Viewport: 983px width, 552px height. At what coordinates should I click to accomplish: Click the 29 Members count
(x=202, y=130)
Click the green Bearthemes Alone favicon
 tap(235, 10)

--

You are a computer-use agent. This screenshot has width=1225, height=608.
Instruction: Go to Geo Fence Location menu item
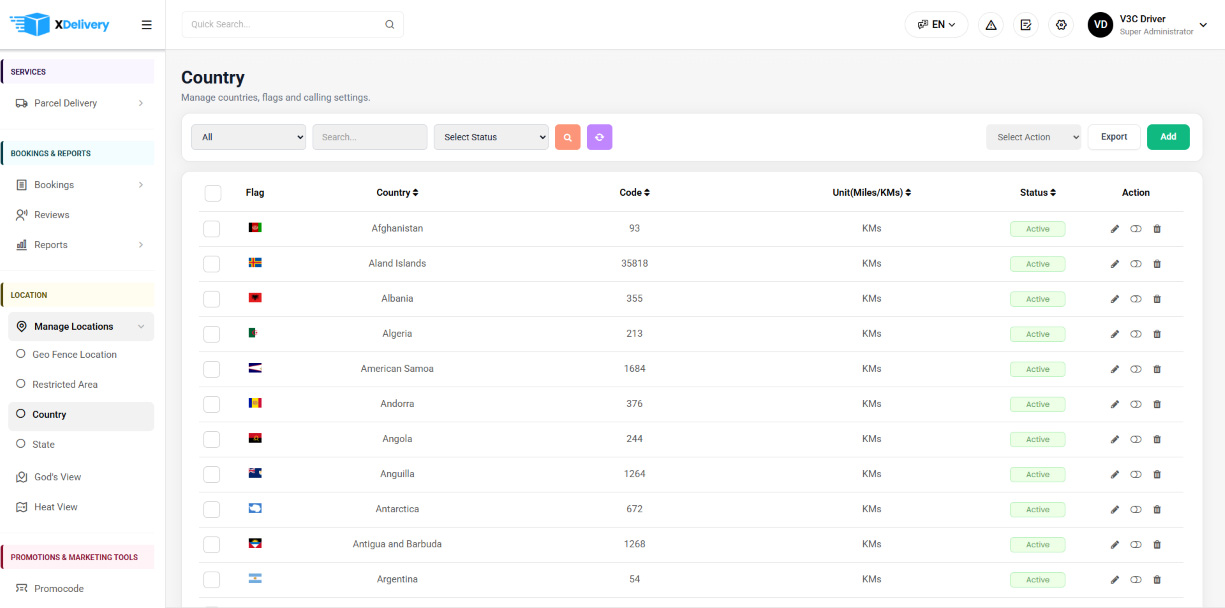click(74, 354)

--

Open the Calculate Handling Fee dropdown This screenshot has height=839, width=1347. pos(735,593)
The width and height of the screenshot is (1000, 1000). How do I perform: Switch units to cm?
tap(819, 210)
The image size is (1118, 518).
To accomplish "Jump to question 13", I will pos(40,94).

**Exercise objective:** Among the lines above, find those containing the word "This" and copy each.

**Solution:**
You are a computer-use agent. This screenshot has width=1225, height=608.
Open the Calculate Handling Fee dropdown This screenshot has height=839, width=1347. pos(735,593)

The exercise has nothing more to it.